## Your task
A single figure is wanted: the count of lines below containing the string "computer".

## Source material
==*==

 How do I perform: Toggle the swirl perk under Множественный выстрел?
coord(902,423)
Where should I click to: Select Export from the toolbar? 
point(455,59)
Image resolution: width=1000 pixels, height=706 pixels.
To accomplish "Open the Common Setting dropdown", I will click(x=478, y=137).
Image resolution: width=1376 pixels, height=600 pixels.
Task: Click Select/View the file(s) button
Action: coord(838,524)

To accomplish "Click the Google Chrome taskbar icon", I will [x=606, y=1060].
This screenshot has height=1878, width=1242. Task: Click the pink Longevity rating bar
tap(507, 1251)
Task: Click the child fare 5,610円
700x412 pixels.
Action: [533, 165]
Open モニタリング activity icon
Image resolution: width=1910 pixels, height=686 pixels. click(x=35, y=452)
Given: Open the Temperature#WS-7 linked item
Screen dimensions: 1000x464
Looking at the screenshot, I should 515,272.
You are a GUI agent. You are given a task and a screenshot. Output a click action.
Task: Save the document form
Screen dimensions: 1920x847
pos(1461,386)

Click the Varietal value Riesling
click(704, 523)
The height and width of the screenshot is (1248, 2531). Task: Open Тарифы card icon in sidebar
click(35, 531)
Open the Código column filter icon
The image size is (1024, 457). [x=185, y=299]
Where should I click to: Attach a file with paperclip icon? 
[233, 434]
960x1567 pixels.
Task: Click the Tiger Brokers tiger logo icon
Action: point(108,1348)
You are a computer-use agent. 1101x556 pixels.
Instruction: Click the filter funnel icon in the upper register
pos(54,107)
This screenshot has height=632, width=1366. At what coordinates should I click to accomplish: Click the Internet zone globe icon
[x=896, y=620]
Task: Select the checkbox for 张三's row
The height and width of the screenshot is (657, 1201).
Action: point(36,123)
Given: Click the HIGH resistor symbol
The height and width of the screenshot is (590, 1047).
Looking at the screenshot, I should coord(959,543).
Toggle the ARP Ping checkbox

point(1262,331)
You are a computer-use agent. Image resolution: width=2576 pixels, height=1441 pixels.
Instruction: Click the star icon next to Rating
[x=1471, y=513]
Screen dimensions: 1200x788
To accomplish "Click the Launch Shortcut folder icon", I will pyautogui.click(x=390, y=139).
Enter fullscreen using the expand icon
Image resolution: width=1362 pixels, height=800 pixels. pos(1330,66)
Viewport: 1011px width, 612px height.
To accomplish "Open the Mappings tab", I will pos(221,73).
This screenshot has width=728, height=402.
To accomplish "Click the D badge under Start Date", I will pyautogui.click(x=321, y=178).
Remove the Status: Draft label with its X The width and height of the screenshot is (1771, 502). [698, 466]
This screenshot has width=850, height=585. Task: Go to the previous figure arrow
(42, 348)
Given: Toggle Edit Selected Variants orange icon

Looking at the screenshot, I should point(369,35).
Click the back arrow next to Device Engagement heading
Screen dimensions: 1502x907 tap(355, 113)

==*==

## Reply to the exercise
2